Die New Yorker Architekten waren beunruhigt durch den plötzliche Einfluss von Konstruktivisten. Die New Yorker zögerten nicht, das Design des Pools zu kritisieren. Sie waren nun alle gegen die Moderne, sie alle beschwerten sich, der Pool sei so verbindlich, so rechtwinklig, so wenig abenteuerlich, so langweilig; es gäbe keine historischen Anspielungen; keinerlei Dekorationen; es gäbe keinen Schnitt, keine Spannung, keinen Witz- nur gerade Linien, rechte Winkel, nur die eintönige Farbe des Rostes. In seiner ruchlosen Einfachheit bedrohte der Pool sie.

Dennoch, wohl um den Konstruktivismus hinter sich zu bringen, entschieden sich die New Yorker, den sogenannten Kollegen eine kollektive Medaille in einer unscheinbaren Zeremonie am Ufer zu verleihen. Vor dem Hintergrund der Skyline hielt der Sprecher der New Yorker Architekten eine gnädige Rede. Die Medaille trüge eine alte Inschrift aus den Dreißigern, ermahnte er die Schwimmer. Sie wäre nun nicht mehr relevant, sagte er, aber keiner der gegenwärtigen Architekten von Manhattan war fähig sich ein neues Motto ausdenken zu können.

Die Russen lasen. Es lautete: "Es gibt keinen einfachen Weg von der Erde zu den Sternen." Während er in den sternklaren Himmel blickte, der sich im engen Rechteck ihres Pools spiegelte, antwortete einer der Architekten/Rettungsschwimmer, noch von der letzten Schwimmbahn tropfend, für sie alle: "Wir kamen gerade von Moskau nach New York...."
= = =
= Arbeitsauftrag a =
Wie lautet im untersuchten Text die Inschrift auf der Medaille?

= Übungsmaterial =
= = =
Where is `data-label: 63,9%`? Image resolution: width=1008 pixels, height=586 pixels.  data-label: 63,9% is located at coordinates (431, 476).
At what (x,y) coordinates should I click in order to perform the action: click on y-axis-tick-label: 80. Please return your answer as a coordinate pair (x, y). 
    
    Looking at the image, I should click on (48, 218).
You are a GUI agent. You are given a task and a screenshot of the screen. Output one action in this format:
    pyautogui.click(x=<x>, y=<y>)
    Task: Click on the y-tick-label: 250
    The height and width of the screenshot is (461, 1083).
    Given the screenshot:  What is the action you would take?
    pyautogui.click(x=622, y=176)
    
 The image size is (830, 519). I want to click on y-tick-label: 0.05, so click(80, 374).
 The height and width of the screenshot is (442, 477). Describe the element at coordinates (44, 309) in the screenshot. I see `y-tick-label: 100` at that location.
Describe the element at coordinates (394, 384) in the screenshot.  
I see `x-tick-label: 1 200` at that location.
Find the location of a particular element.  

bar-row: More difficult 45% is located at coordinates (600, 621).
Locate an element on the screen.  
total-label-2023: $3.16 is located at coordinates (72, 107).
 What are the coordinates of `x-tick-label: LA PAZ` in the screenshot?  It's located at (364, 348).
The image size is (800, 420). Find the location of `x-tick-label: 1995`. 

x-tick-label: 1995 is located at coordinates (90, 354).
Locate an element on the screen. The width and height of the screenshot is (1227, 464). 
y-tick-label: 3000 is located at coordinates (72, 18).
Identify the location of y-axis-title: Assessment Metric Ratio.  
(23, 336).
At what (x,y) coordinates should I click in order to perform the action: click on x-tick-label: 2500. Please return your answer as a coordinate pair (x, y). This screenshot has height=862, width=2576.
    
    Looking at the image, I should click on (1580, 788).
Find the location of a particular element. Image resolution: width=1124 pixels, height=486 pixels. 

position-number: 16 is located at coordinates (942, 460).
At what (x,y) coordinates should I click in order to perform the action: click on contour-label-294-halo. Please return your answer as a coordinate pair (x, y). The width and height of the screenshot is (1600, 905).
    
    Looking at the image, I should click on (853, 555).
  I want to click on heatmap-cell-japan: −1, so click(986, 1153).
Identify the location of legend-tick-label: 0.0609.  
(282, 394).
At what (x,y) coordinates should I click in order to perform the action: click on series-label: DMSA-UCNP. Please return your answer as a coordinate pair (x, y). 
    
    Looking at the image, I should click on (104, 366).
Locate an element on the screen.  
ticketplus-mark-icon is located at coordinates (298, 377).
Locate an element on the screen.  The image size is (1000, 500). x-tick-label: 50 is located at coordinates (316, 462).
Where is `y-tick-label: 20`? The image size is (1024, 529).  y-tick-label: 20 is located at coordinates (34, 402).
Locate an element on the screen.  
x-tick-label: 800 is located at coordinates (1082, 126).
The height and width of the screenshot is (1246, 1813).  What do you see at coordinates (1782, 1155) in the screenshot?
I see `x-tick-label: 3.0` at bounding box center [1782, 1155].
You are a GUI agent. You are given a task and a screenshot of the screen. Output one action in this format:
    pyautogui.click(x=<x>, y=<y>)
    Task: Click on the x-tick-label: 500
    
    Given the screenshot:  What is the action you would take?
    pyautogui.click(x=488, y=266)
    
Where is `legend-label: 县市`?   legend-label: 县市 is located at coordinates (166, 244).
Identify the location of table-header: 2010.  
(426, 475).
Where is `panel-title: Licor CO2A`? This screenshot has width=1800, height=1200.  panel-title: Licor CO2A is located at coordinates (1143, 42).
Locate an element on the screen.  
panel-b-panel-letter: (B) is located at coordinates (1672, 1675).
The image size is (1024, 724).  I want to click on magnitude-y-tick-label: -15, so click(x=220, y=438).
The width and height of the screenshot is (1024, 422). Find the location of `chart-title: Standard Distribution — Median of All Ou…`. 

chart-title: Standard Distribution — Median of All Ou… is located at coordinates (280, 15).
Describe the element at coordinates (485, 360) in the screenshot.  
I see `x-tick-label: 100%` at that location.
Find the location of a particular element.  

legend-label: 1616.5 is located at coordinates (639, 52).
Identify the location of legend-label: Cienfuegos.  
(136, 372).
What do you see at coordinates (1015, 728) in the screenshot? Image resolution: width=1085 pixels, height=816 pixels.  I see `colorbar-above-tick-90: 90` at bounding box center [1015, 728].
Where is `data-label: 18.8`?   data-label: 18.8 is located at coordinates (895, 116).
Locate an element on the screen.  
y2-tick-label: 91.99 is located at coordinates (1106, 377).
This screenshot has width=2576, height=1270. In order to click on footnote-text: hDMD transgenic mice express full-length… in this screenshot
= = =
= Arbeitsauftrag b =
Stelle die Zeilen des Übungsmaterials von der Zeile mit „Find the location of a particular element. Image“ bis einschließlich der Zeile mit „position-number: 16 is“ als JSON-Liste von Strings dar. Nimm je Zeile einen String und lass Leerzeilen weg.

= Schriftliche Antwort a =
„Es gibt keinen einfachen Weg von der Erde zu den Sternen.“

= Schriftliche Antwort b =
[
  "Find the location of a particular element. Image resolution: width=1124 pixels, height=486 pixels. ",
  "position-number: 16 is located at coordinates (942, 460)."
]